▶ _Text_:
■ ■ ■ ■

We can conclude, then, with some questions that Christians shouldn’t ask, and a question we should always ask instead.
“Is he saved?” I don’t know, and I cannot know until “the roll is called up yonder.” The actual condition of another person’s heart is mysterious, even to the individual. So from the outside I certainly cannot presume to know, and therefore I do not need to try to know. The whole agenda of some Christians to figure out “who is in and who is out” is therefore mistaken.
“What can I do to convert him?” Nothing. God’s Spirit alone can truly convert. Again, God does not call us to do what we cannot do. So we need not, and must not, try to convert anyone, including through what we might pride ourselves on as being impressive apologetics.
“Does he need to hear the gospel?” Of course he does. We all do, again and again, until we see Christ face to face. That’s one of the reasons Christians take the Lord’s Supper regularly: to hear in it the gospel once again, the gospel of everlasting forgiveness and empowerment to overcome evil and enjoy the good. If we therefore have any opportunity to tell the gospel to another, we should tell it. No one outgrows it.

■ ■ ■ ■

▶ _Extracted material_:
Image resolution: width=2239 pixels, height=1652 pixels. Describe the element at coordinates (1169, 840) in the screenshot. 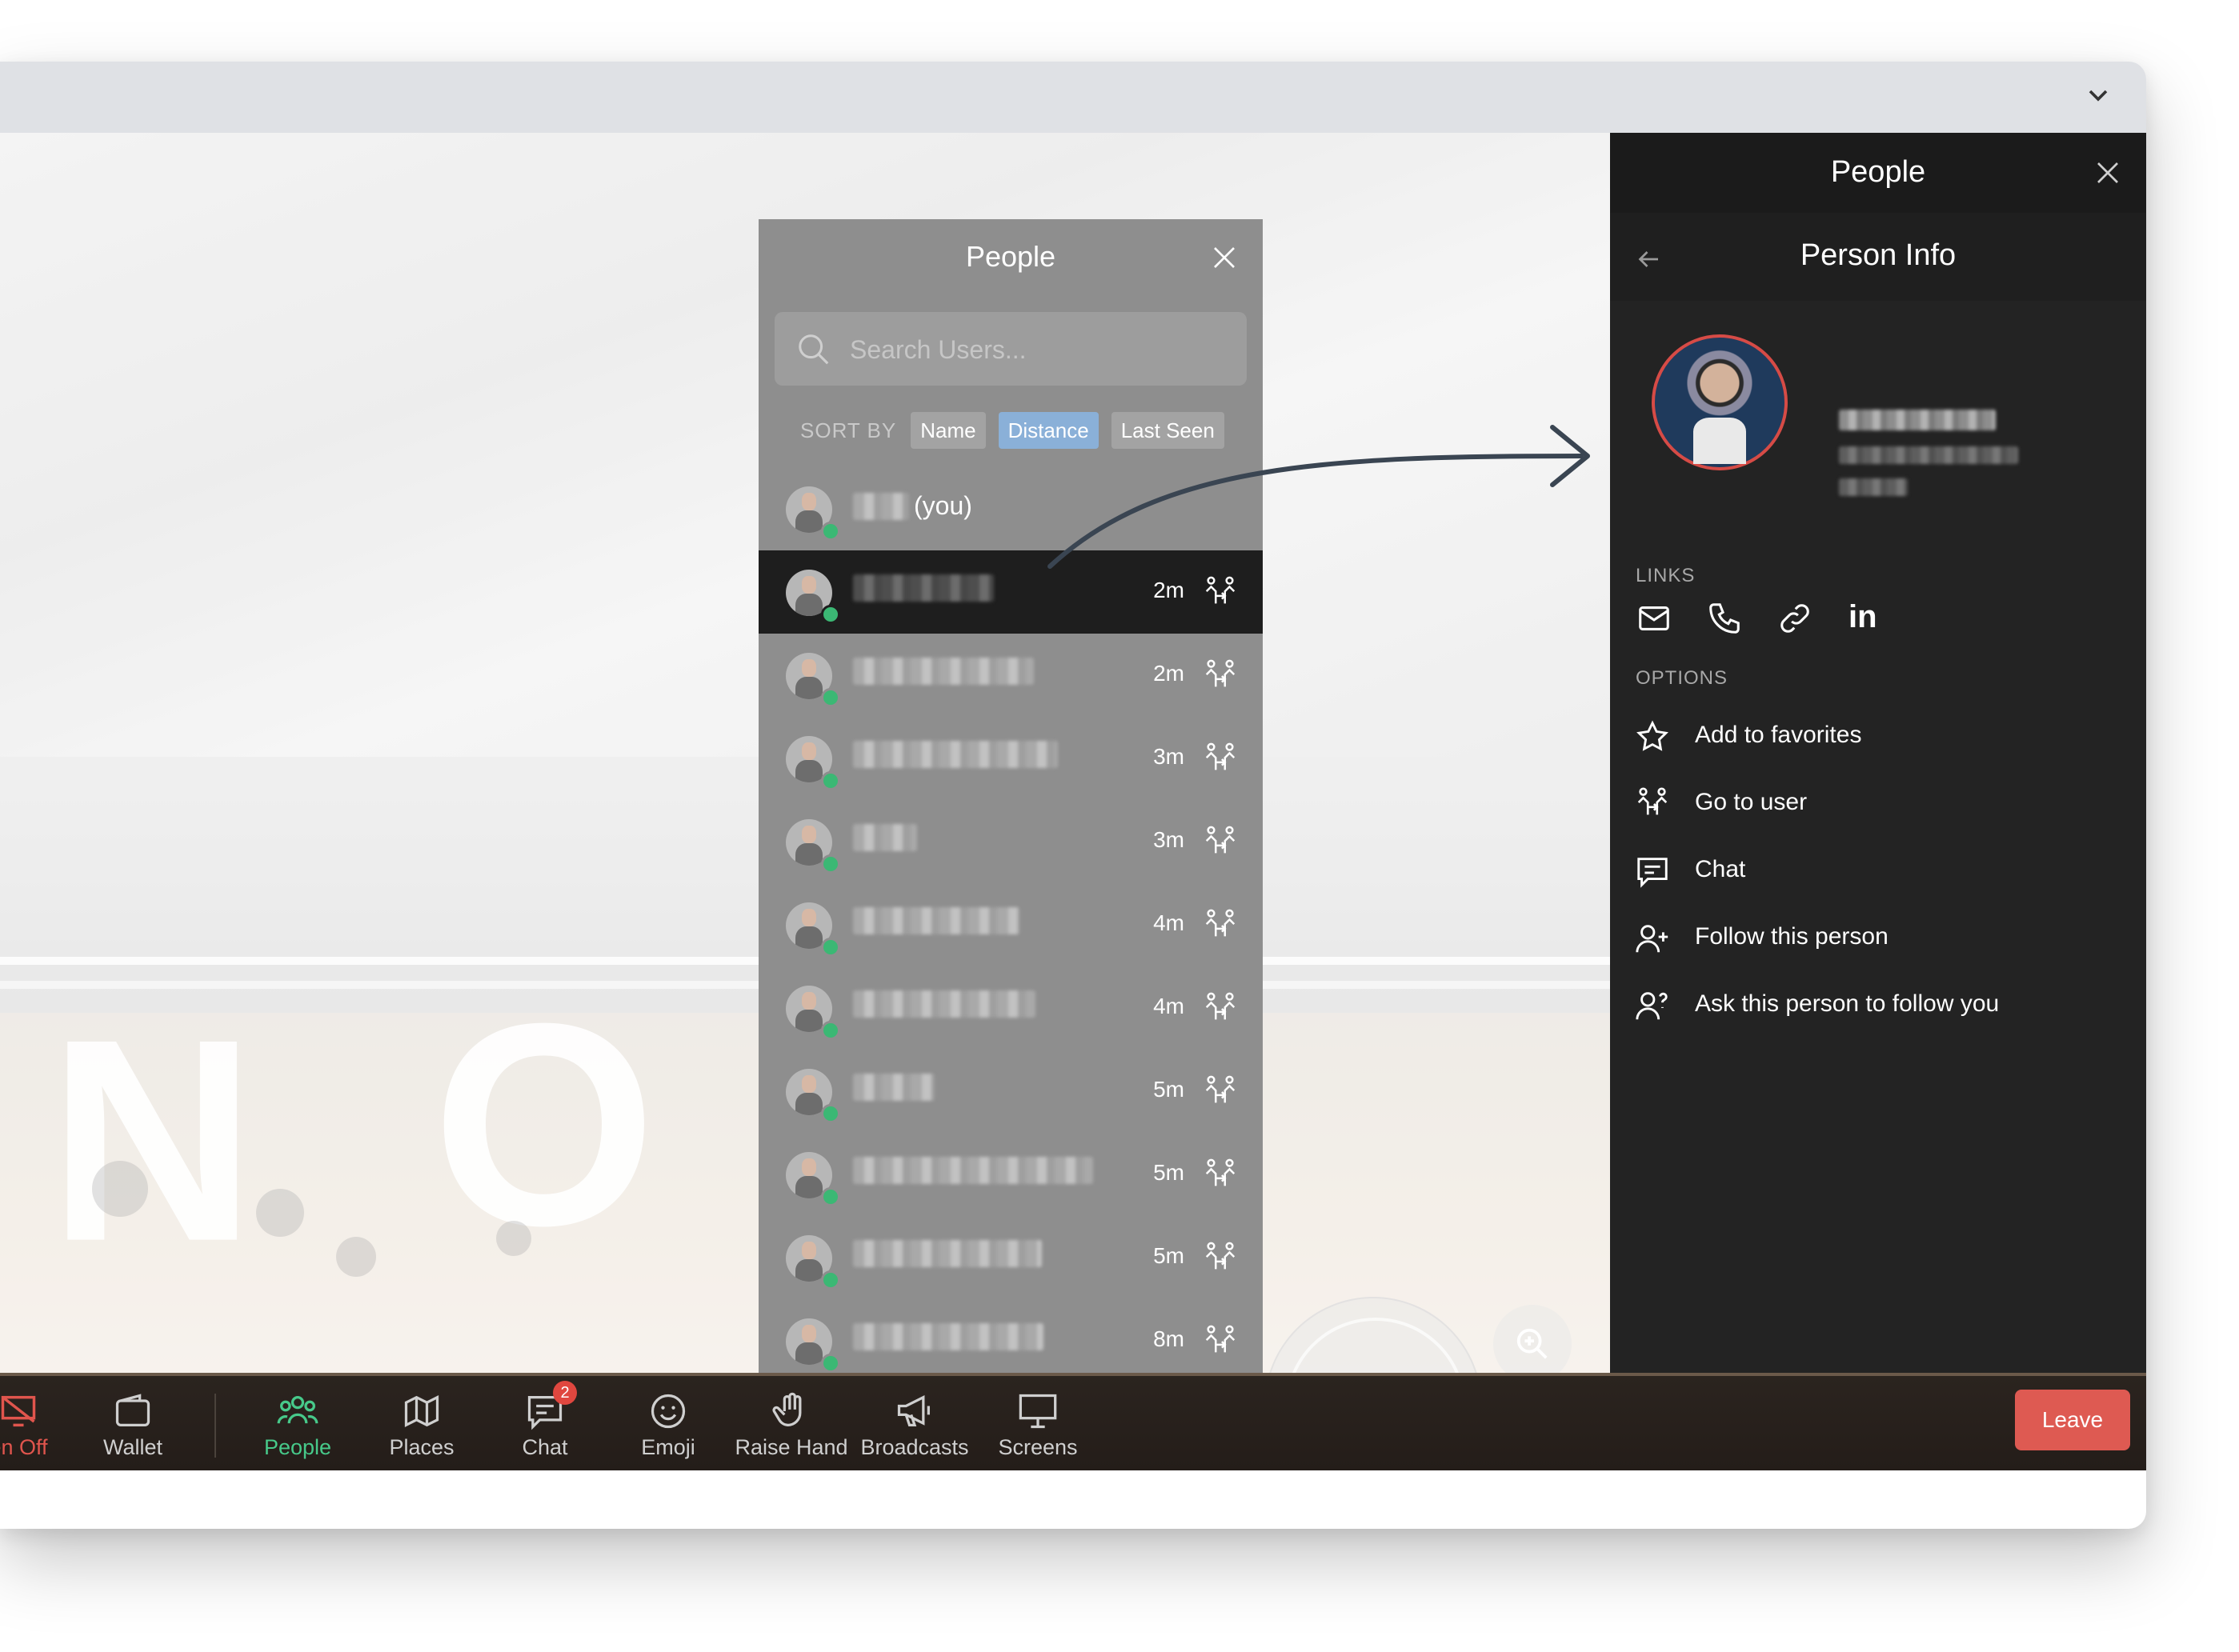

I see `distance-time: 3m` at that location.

■ ■ ■ ■

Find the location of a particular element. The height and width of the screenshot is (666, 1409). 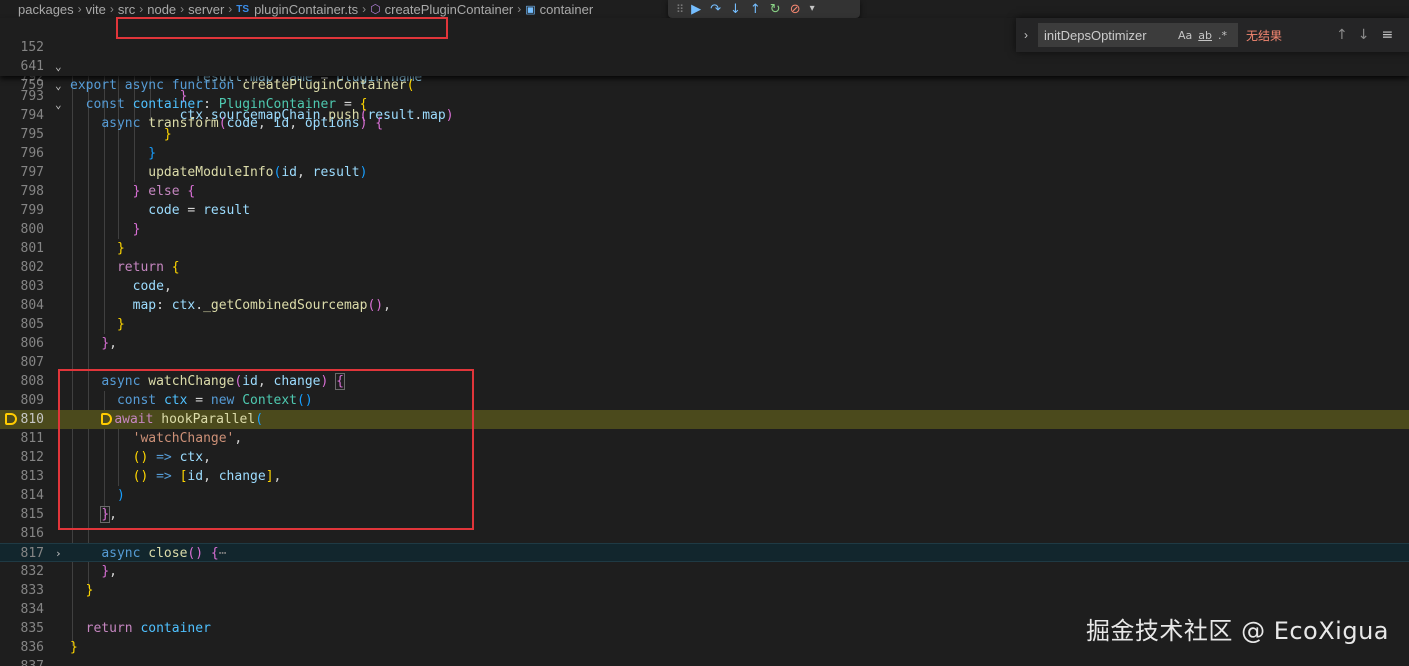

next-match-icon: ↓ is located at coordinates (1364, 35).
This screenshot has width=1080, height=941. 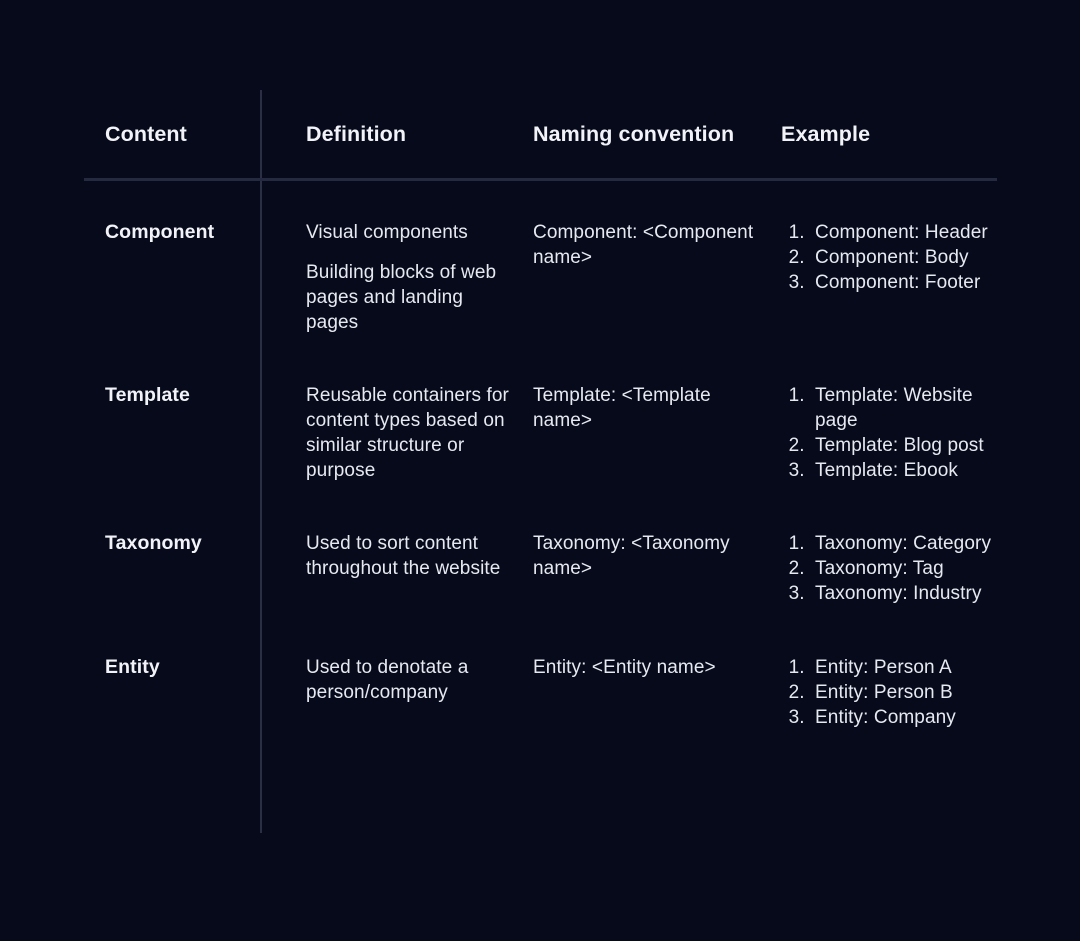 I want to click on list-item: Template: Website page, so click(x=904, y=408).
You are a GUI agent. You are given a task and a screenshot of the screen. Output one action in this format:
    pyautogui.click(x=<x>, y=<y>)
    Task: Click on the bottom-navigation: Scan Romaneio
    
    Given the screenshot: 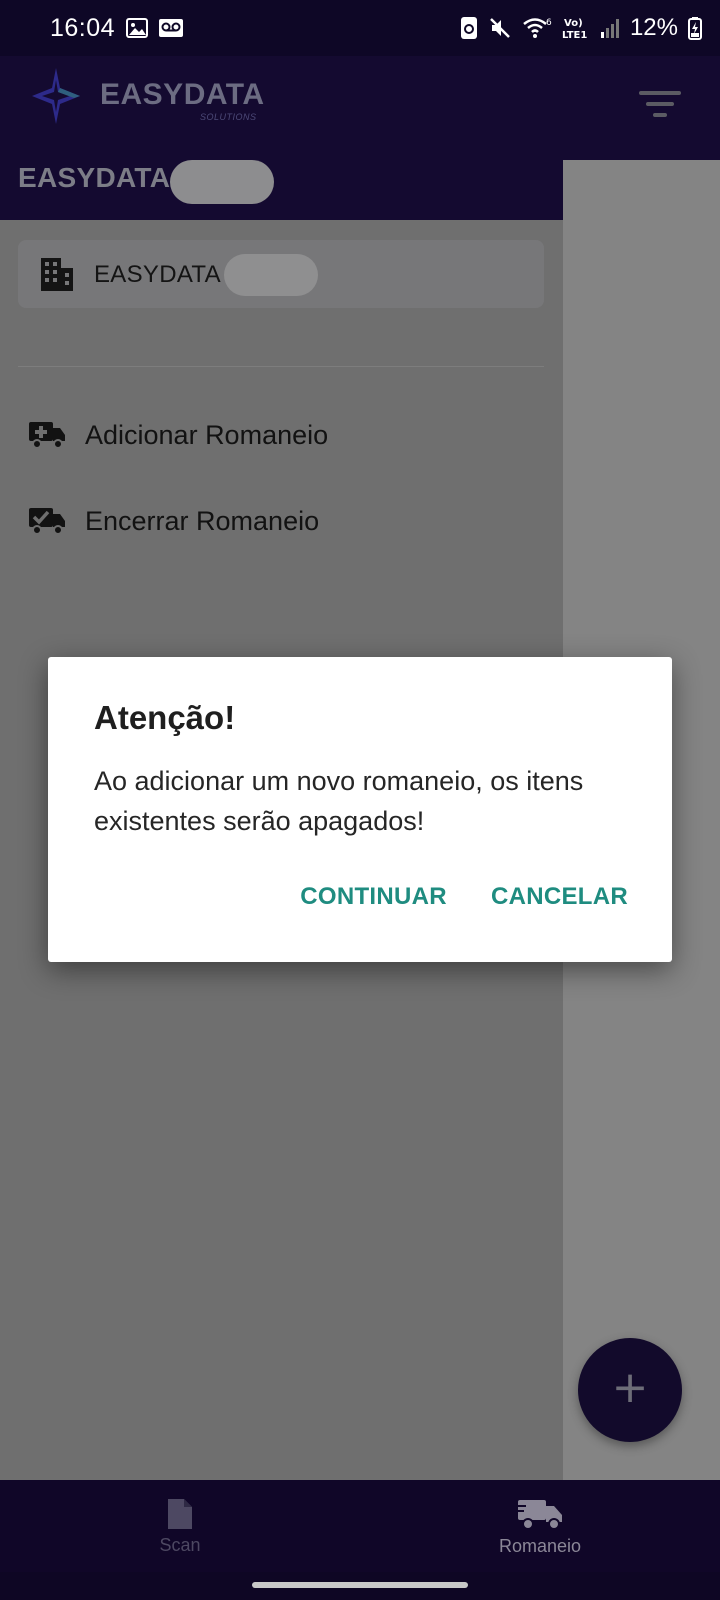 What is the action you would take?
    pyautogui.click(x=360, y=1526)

■ ■ ■ ■

▶ _Prompt 1_:
Answer these questions using the passage about questions Christians shouldn't ask:
(a) Who alone can truly convert anyone?
(b) Until when does the writer say he cannot know whether another person is saved?
(c) What is one reason given for why Christians take the Lord's Supper regularly?
▶ _Prompt 2_: Duplicate the passage about questions Christians shouldn't ask from "We can conclude, then, with" to "being impressive apologetics.".
▶ _Prompt 3_: Pick up the passage about questions Christians shouldn't ask after its final sentence and keep writing it.

▶ _Answer 1_:
(a) God's Spirit.
(b) Until "the roll is called up yonder."
(c) To hear in it the gospel once again.

▶ _Answer 2_:
We can conclude, then, with some questions that Christians shouldn’t ask, and a question we should always ask instead.
“Is he saved?” I don’t know, and I cannot know until “the roll is called up yonder.” The actual condition of another person’s heart is mysterious, even to the individual. So from the outside I certainly cannot presume to know, and therefore I do not need to try to know. The whole agenda of some Christians to figure out “who is in and who is out” is therefore mistaken.
“What can I do to convert him?” Nothing. God’s Spirit alone can truly convert. Again, God does not call us to do what we cannot do. So we need not, and must not, try to convert anyone, including through what we might pride ourselves on as being impressive apologetics.

▶ _Answer 3_:
The good question to ask instead is simply this: “How shall I treat him? How shall I treat her? And the answer is just as simple: with love. Until all of our neighbors are fully mature in Christ, there is something left for serious Christians to do, and when we have the opportunity to assist the neighbor somehow, then we should take it. I daresay that will keep us all plenty busy until the Lord Jesus returns.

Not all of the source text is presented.